GIVEN INSTRUCTION: In the listing below, rename "Instruction" to "Goal" throughout and reproduce every line otherwise unchanged.

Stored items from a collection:
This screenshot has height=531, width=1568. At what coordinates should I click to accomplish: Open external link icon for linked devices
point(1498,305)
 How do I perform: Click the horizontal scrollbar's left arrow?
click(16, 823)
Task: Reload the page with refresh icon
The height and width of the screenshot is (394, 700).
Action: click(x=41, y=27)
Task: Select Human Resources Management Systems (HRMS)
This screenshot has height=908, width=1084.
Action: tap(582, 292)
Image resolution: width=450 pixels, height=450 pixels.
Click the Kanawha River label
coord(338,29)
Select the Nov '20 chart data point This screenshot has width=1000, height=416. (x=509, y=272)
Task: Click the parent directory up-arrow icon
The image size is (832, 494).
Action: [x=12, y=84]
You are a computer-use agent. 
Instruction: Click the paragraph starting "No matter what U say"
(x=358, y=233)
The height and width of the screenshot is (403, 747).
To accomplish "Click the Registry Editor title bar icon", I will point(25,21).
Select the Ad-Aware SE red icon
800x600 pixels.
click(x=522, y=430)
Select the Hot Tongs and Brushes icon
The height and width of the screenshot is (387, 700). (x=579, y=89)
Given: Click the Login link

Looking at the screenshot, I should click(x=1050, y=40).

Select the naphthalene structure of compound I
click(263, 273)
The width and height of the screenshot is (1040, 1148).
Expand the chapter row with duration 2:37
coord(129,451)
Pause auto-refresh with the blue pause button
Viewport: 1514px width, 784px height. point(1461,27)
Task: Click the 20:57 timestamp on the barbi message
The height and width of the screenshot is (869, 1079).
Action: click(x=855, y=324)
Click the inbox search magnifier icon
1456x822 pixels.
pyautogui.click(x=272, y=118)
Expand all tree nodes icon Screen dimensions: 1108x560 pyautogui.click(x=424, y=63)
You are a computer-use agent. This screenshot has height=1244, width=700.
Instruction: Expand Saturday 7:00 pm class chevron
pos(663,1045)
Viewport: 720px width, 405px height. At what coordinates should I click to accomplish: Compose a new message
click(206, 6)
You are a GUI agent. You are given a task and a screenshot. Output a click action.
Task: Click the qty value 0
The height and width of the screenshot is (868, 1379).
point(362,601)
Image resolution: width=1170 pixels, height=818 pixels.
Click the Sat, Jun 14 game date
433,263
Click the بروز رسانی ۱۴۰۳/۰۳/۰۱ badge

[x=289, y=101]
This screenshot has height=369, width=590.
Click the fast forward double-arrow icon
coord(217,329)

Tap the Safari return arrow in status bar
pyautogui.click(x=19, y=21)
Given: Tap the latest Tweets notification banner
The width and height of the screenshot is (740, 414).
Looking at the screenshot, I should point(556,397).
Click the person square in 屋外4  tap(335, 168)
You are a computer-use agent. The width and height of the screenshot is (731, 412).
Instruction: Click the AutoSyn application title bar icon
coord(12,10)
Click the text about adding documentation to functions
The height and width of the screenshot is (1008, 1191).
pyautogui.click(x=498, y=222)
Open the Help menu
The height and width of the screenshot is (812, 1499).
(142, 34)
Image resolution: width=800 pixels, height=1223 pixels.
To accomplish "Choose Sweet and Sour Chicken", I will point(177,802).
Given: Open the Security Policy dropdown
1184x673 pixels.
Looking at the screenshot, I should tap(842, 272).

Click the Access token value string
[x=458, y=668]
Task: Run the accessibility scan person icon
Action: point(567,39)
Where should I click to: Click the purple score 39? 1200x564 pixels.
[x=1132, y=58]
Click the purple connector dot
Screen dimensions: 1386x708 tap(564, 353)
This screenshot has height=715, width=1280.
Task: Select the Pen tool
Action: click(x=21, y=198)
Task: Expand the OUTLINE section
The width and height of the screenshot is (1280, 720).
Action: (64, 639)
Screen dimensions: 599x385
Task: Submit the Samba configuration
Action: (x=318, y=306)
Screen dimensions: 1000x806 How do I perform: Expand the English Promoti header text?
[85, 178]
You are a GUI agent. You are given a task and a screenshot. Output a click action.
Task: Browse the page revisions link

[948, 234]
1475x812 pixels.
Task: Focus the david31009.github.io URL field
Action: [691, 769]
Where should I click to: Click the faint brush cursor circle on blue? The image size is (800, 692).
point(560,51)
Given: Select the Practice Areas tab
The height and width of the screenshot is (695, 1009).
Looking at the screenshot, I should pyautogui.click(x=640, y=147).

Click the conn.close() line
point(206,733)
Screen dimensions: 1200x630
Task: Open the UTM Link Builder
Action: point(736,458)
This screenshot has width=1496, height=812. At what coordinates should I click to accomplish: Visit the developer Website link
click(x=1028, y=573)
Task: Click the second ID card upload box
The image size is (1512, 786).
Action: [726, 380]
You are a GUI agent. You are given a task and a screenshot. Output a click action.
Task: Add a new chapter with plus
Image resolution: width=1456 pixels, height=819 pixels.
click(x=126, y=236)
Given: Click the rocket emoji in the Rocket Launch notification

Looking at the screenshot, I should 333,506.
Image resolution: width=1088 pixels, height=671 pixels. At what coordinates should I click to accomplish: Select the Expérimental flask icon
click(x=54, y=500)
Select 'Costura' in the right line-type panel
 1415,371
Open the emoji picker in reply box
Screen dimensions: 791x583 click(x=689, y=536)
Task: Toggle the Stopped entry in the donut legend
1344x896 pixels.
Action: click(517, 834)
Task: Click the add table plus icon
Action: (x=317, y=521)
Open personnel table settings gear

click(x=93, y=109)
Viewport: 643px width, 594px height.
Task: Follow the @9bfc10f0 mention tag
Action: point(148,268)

CORRECT OUTPUT:
This screenshot has height=531, width=1568. At what coordinates should I click to accomplish: Open external link icon for linked devices
point(1498,305)
 How do I perform: Click the horizontal scrollbar's left arrow?
click(16, 823)
Task: Reload the page with refresh icon
The height and width of the screenshot is (394, 700).
Action: click(x=41, y=27)
Task: Select Human Resources Management Systems (HRMS)
This screenshot has height=908, width=1084.
Action: tap(582, 292)
Image resolution: width=450 pixels, height=450 pixels.
Click the Kanawha River label
coord(338,29)
Select the Nov '20 chart data point This screenshot has width=1000, height=416. (x=509, y=272)
Task: Click the parent directory up-arrow icon
The image size is (832, 494).
Action: [x=12, y=84]
You are a computer-use agent. 
Goal: Click the paragraph starting "No matter what U say"
(x=358, y=233)
The height and width of the screenshot is (403, 747).
To accomplish "Click the Registry Editor title bar icon", I will point(25,21).
Select the Ad-Aware SE red icon
800x600 pixels.
click(x=522, y=430)
Select the Hot Tongs and Brushes icon
The height and width of the screenshot is (387, 700). (x=579, y=89)
Given: Click the Login link

Looking at the screenshot, I should click(x=1050, y=40).

Select the naphthalene structure of compound I
click(263, 273)
The width and height of the screenshot is (1040, 1148).
Expand the chapter row with duration 2:37
coord(129,451)
Pause auto-refresh with the blue pause button
Viewport: 1514px width, 784px height. point(1461,27)
Task: Click the 20:57 timestamp on the barbi message
The height and width of the screenshot is (869, 1079).
Action: click(x=855, y=324)
Click the inbox search magnifier icon
1456x822 pixels.
pyautogui.click(x=272, y=118)
Expand all tree nodes icon Screen dimensions: 1108x560 pyautogui.click(x=424, y=63)
You are a computer-use agent. This screenshot has height=1244, width=700.
Goal: Expand Saturday 7:00 pm class chevron
pos(663,1045)
Viewport: 720px width, 405px height. At what coordinates should I click to accomplish: Compose a new message
click(206, 6)
You are a GUI agent. You are given a task and a screenshot. Output a click action.
Task: Click the qty value 0
The height and width of the screenshot is (868, 1379).
point(362,601)
Image resolution: width=1170 pixels, height=818 pixels.
Click the Sat, Jun 14 game date
433,263
Click the بروز رسانی ۱۴۰۳/۰۳/۰۱ badge

[x=289, y=101]
This screenshot has height=369, width=590.
Click the fast forward double-arrow icon
coord(217,329)

Tap the Safari return arrow in status bar
pyautogui.click(x=19, y=21)
Given: Tap the latest Tweets notification banner
The width and height of the screenshot is (740, 414).
Looking at the screenshot, I should point(556,397).
Click the person square in 屋外4  tap(335, 168)
You are a computer-use agent. The width and height of the screenshot is (731, 412).
Goal: Click the AutoSyn application title bar icon
coord(12,10)
Click the text about adding documentation to functions
The height and width of the screenshot is (1008, 1191).
pyautogui.click(x=498, y=222)
Open the Help menu
The height and width of the screenshot is (812, 1499).
(142, 34)
Image resolution: width=800 pixels, height=1223 pixels.
To accomplish "Choose Sweet and Sour Chicken", I will point(177,802).
Given: Open the Security Policy dropdown
1184x673 pixels.
Looking at the screenshot, I should tap(842, 272).

Click the Access token value string
[x=458, y=668]
Task: Run the accessibility scan person icon
Action: point(567,39)
Where should I click to: Click the purple score 39? 1200x564 pixels.
[x=1132, y=58]
Click the purple connector dot
Screen dimensions: 1386x708 tap(564, 353)
This screenshot has height=715, width=1280.
Task: Select the Pen tool
Action: click(x=21, y=198)
Task: Expand the OUTLINE section
The width and height of the screenshot is (1280, 720).
Action: (64, 639)
Screen dimensions: 599x385
Task: Submit the Samba configuration
Action: (x=318, y=306)
Screen dimensions: 1000x806 How do I perform: Expand the English Promoti header text?
[85, 178]
You are a GUI agent. You are given a task and a screenshot. Output a click action.
Task: Browse the page revisions link

[948, 234]
1475x812 pixels.
Task: Focus the david31009.github.io URL field
Action: [691, 769]
Where should I click to: Click the faint brush cursor circle on blue? The image size is (800, 692).
point(560,51)
Given: Select the Practice Areas tab
The height and width of the screenshot is (695, 1009).
Looking at the screenshot, I should pyautogui.click(x=640, y=147).

Click the conn.close() line
point(206,733)
Screen dimensions: 1200x630
Task: Open the UTM Link Builder
Action: point(736,458)
This screenshot has width=1496, height=812. At what coordinates should I click to accomplish: Visit the developer Website link
click(x=1028, y=573)
Task: Click the second ID card upload box
The image size is (1512, 786).
Action: [726, 380]
You are a GUI agent. You are given a task and a screenshot. Output a click action.
Task: Add a new chapter with plus
Image resolution: width=1456 pixels, height=819 pixels.
click(x=126, y=236)
Given: Click the rocket emoji in the Rocket Launch notification

Looking at the screenshot, I should 333,506.
Image resolution: width=1088 pixels, height=671 pixels. At what coordinates should I click to accomplish: Select the Expérimental flask icon
click(x=54, y=500)
Select 'Costura' in the right line-type panel
 1415,371
Open the emoji picker in reply box
Screen dimensions: 791x583 click(x=689, y=536)
Task: Toggle the Stopped entry in the donut legend
1344x896 pixels.
Action: click(517, 834)
Task: Click the add table plus icon
Action: (x=317, y=521)
Open personnel table settings gear

click(x=93, y=109)
Viewport: 643px width, 594px height.
Task: Follow the @9bfc10f0 mention tag
Action: point(148,268)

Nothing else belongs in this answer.